Oct 1

STScI: Hubble Watches Exploding Star Fade into Oblivion

Pictured here is the captivating galaxy NGC 2525. Located nearly 70 million light-years from Earth, this galaxy is part of the constellation of Puppis in the southern hemisphere. Together with the Carina and the Vela constellations, it makes up an image of the Argo from ancient greek mythology.  Another kind of monster, a supermassive black hole, lurks at the centre of NGC 2525. Nearly every galaxy contains a supermassive black hole, which can range in mass from hundreds of thousands to billions of times the mass of the Sun.  Hubble has captured a series of images of NGC2525 as part of one of its major investigations; measuring the expansion rate of the Universe, which can help answer fundamental questions about our Universe’s very nature.
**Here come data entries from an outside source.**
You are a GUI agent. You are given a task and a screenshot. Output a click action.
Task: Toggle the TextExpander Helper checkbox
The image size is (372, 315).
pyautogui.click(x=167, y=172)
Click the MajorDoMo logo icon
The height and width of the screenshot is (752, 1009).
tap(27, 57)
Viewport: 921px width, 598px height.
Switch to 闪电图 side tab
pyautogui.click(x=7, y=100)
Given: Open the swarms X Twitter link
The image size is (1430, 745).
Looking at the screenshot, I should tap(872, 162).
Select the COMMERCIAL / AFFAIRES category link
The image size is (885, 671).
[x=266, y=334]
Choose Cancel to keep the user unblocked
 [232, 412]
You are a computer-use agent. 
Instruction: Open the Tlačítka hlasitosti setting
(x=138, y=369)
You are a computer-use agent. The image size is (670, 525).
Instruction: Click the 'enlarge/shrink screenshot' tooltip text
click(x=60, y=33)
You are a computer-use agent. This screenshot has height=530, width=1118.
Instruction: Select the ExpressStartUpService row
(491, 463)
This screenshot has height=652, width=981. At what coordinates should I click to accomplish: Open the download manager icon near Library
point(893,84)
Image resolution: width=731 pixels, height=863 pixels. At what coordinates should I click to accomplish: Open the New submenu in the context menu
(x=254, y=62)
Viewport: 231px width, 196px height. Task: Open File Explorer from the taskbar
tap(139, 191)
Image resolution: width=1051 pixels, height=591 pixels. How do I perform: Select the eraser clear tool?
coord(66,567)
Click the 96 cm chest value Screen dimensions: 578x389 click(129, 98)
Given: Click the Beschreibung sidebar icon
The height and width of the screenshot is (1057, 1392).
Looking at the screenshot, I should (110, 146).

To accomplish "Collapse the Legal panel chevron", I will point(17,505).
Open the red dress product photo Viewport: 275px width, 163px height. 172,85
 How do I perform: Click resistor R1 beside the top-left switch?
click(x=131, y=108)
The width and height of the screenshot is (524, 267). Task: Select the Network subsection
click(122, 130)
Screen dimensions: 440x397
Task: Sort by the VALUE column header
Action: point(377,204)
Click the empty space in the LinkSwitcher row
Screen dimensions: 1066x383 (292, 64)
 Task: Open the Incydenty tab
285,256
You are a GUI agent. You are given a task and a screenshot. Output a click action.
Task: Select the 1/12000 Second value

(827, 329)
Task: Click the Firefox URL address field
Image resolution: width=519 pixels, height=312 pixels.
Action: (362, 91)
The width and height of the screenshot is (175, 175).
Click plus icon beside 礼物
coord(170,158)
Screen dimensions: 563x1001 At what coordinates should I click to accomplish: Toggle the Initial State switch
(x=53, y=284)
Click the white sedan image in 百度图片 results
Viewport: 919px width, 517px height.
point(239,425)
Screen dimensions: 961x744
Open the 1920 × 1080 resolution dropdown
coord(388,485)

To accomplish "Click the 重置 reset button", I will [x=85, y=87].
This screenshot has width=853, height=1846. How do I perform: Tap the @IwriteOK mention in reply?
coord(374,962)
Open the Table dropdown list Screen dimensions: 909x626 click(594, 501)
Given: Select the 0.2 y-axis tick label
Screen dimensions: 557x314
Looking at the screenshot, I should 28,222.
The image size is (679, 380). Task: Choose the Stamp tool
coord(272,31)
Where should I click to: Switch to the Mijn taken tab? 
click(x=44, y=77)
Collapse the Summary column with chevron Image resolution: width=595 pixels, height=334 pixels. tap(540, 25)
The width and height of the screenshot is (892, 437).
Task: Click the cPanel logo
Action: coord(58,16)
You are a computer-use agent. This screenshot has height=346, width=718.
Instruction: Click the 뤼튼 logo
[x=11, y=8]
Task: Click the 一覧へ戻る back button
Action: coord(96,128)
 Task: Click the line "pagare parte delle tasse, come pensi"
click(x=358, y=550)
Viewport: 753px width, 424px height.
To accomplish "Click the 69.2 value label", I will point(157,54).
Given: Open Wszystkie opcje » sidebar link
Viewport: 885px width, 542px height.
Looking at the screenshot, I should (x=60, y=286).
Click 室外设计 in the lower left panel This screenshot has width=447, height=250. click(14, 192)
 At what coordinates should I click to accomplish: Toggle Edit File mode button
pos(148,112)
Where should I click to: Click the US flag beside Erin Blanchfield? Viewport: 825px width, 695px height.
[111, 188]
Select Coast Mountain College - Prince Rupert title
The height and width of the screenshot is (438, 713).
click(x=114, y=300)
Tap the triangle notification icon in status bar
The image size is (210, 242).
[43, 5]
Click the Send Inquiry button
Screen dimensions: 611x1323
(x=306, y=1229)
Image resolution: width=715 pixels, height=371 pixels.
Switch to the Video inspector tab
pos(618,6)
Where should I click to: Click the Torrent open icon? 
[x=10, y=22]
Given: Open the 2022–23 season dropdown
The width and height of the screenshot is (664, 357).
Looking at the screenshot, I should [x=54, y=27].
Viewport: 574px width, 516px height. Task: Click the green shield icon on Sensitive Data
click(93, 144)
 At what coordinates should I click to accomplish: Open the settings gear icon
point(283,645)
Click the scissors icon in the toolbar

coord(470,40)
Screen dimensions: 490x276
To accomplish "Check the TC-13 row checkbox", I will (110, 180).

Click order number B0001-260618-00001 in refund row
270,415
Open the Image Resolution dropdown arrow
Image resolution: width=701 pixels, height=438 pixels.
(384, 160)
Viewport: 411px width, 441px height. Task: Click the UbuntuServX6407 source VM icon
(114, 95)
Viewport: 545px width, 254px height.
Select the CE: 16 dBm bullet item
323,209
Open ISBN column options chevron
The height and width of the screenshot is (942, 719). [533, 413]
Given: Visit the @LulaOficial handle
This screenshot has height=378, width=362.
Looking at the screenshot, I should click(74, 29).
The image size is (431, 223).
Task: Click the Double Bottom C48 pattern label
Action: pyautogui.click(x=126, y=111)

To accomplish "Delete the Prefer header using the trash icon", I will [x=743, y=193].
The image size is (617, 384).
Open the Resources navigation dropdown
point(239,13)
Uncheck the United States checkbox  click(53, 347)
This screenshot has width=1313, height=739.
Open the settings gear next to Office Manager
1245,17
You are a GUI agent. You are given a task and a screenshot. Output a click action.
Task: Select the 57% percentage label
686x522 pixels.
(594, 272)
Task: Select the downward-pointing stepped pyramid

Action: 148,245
ESA/Hubble has now published a unique time-lapse of this galaxy and it’s fading supernova. Credits: NASAESA, and A. Riess (STScI/JHU) and the SH0ES team
Acknowledgment: M. Zamani (ESA/Hubble)


Now you see it, now you don’t. Though stars explode at the rate of one per second in the vast universe, it’s rare to get a time-lapse movie of one fading into obscurity. This disappearing act, in a galaxy 70 million light-years away, was captured by the Hubble Space Telescope as part of a program to measure the universe’s expansion rate. More than just providing celestial fireworks, supernovae can be used as milepost markers to measure distances to galaxies. This yardstick is needed to calculate how quickly galaxies appear to be flying apart from one another, which in turn provides an age estimate for the universe. The titanic explosion, which briefly outshined the entire host galaxy, originated from a white dwarf accreting material from its companion star. This pileup of gas eventually triggered a runaway thermonuclear explosion, making the dwarf nature’s own atomic bomb. The energy briefly unleashed was equal to the radiance of 5 billion Suns. This time-lapse sequence of snapshots compresses nearly one year’s worth of Hubble observations into a few seconds.